Focused ultrasound (FUS) combined with microbubbles enables transient BBB opening for enhanced drug delivery, but safe and reproducible control remains challenging because microbubble cavitation is highly sensitive to acoustic conditions and skull-induced waveform distortion. Most numerical studies assume idealized sinusoidal pressure fields and therefore neglect realistic transcranial effects. Here, we present a multi-scale computational framework that integrates 3D acoustic simulations with microbubble dynamics to quantify how skull-induced distortion alters cavitation behavior. Acoustic pressure fields were simulated using the k-Wave toolbox based on CT-derived head models from the Visible Human Project, with the thalamus selected as the target region. Skull acoustic properties were estimated from CT-derived porosity, while other tissues were modeled as water. A single-element focused transducer operating at 250kHz was modeled, and the resulting spatiotemporal pressure waveforms were coupled to the Marmottant microbubble model. Four clinically relevant initial bubble radii (0.82, 1.0, 1.75, and 2.15 μm) were evaluated under peak rarefactional pressures of 0.1–0.3 MPa.

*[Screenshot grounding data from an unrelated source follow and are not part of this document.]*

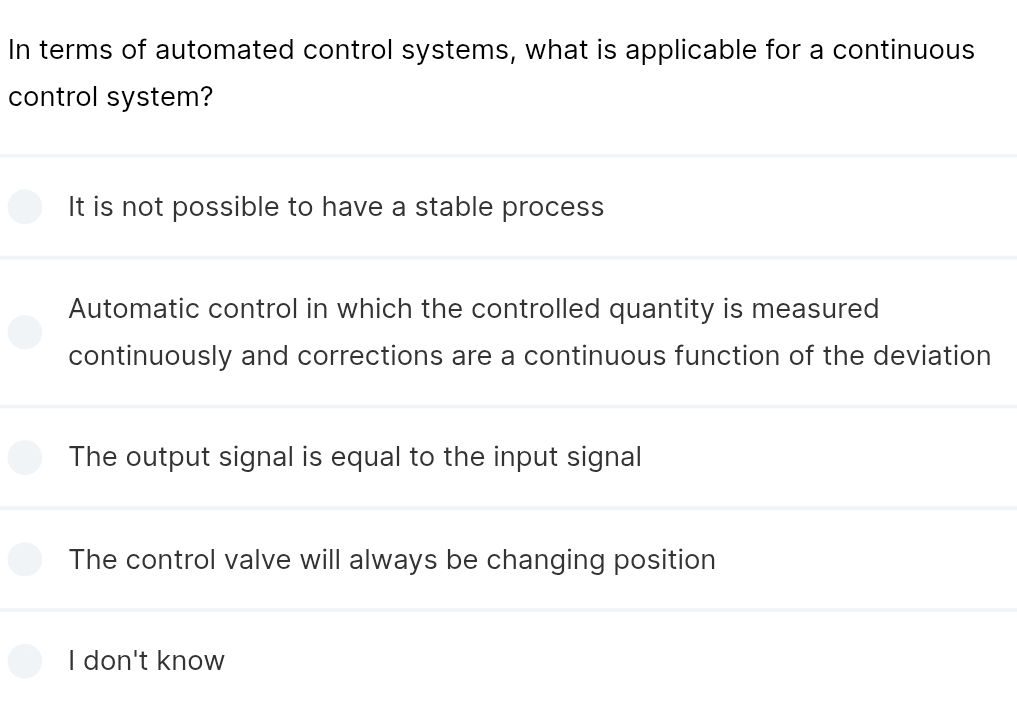The height and width of the screenshot is (723, 1017).
Task: Select the radio button beside "Automatic control in which the controlled quantity is measured"
Action: [x=25, y=332]
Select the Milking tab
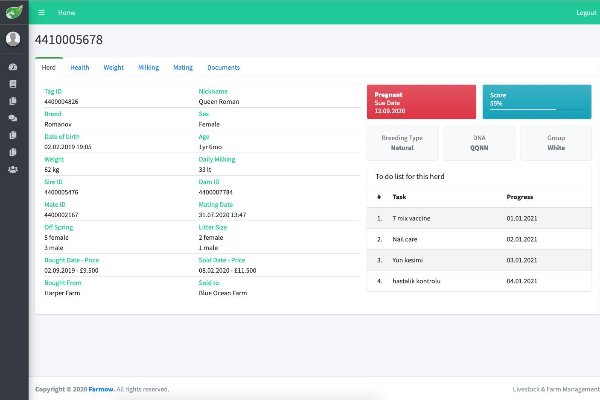The width and height of the screenshot is (600, 400). point(148,68)
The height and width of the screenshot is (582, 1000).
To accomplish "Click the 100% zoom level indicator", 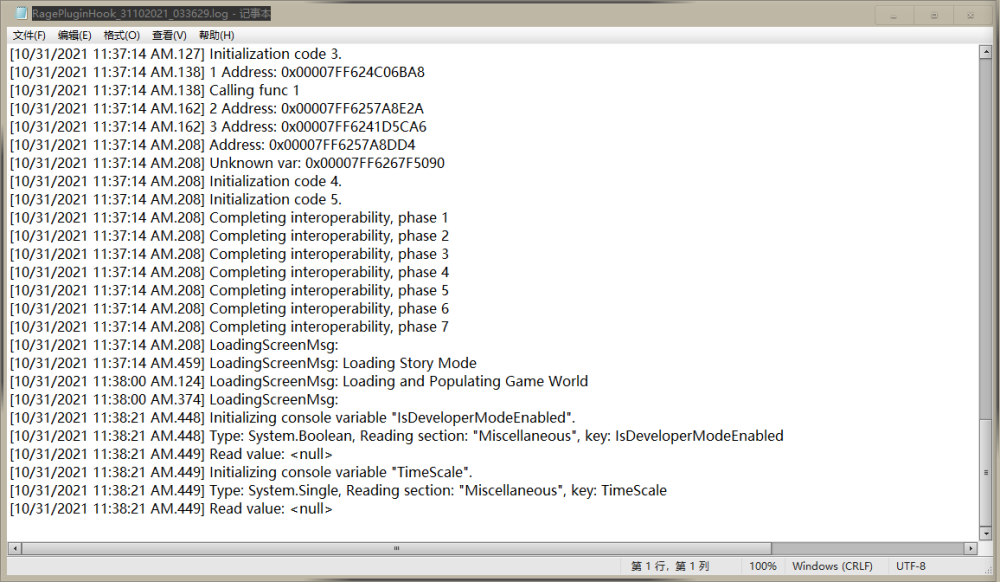I will [x=762, y=566].
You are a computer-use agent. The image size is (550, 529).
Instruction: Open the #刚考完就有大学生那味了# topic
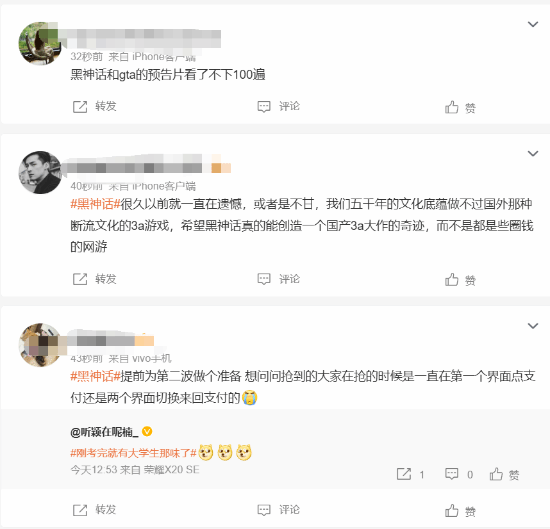click(133, 453)
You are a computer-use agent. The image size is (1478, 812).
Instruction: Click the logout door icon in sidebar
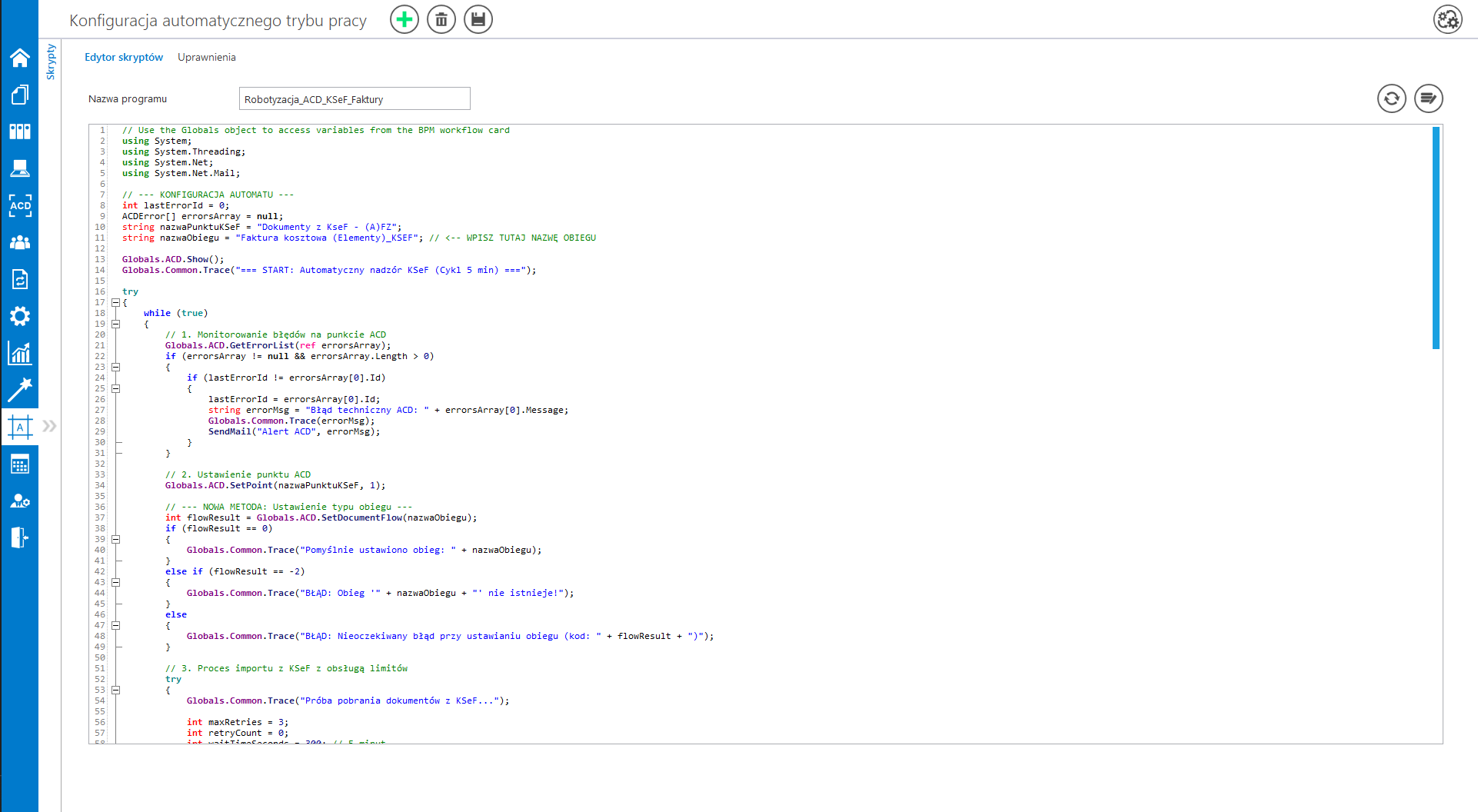20,537
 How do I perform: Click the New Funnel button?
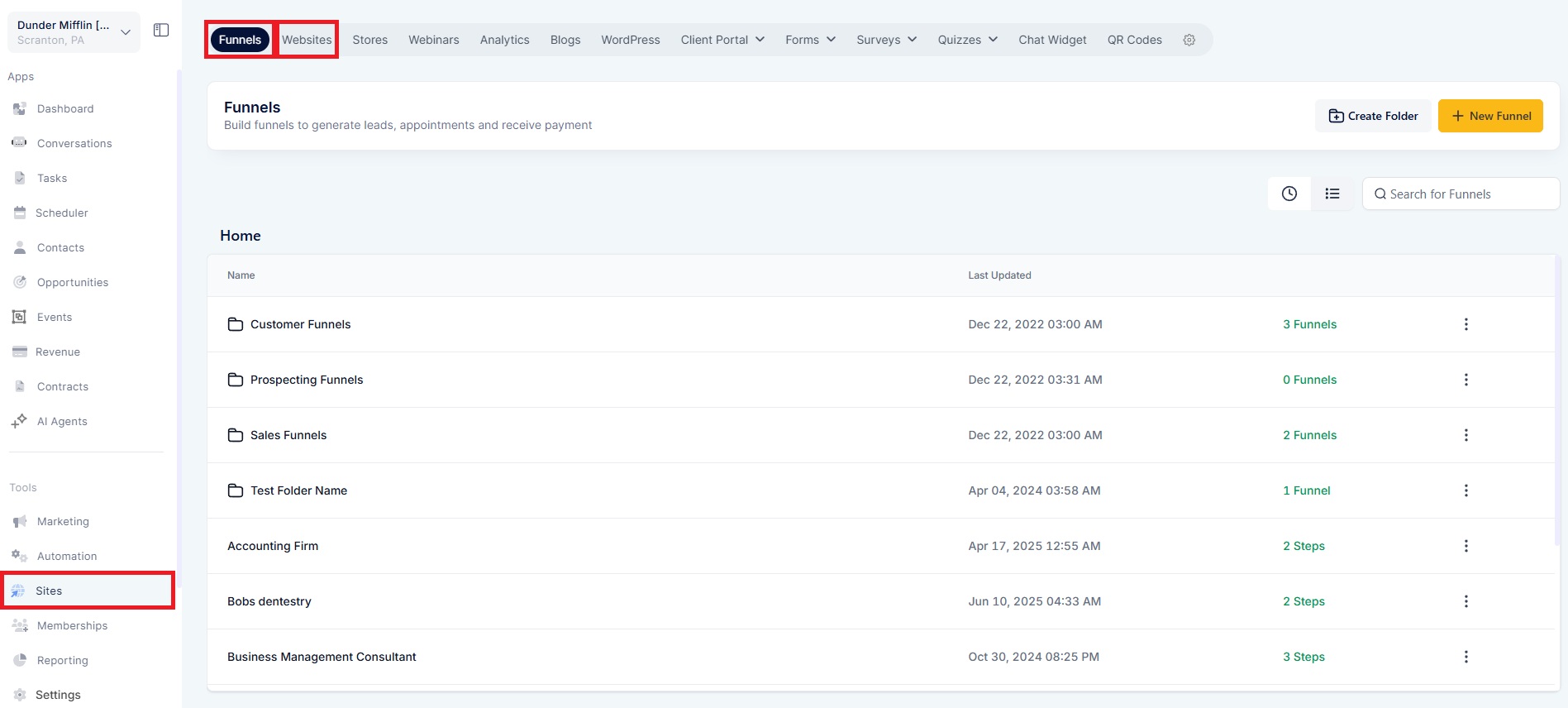pyautogui.click(x=1490, y=116)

Stable cavitation consistently occupied larger spatial volumes than inertial cavitation, and inertial cavitation was absent at 0.1 MPa. Cavitation volumes increased with bubble radius and pressure amplitude. Compared with free-water simulations, skull-inclusive models exhibited enlarged cavitation regions despite equivalent peak pressures, reflecting skull-induced waveform distortion. At 0.3 MPa, inertial cavitation volume varied by up to 2.3-fold across bubble sizes and increased by approximately 33% relative to free water. These results demonstrate that skull-induced acoustic distortion significantly modulates microbubble cavitation and should be considered when defining safe operating windows for transcranial FUS-mediated BBB opening.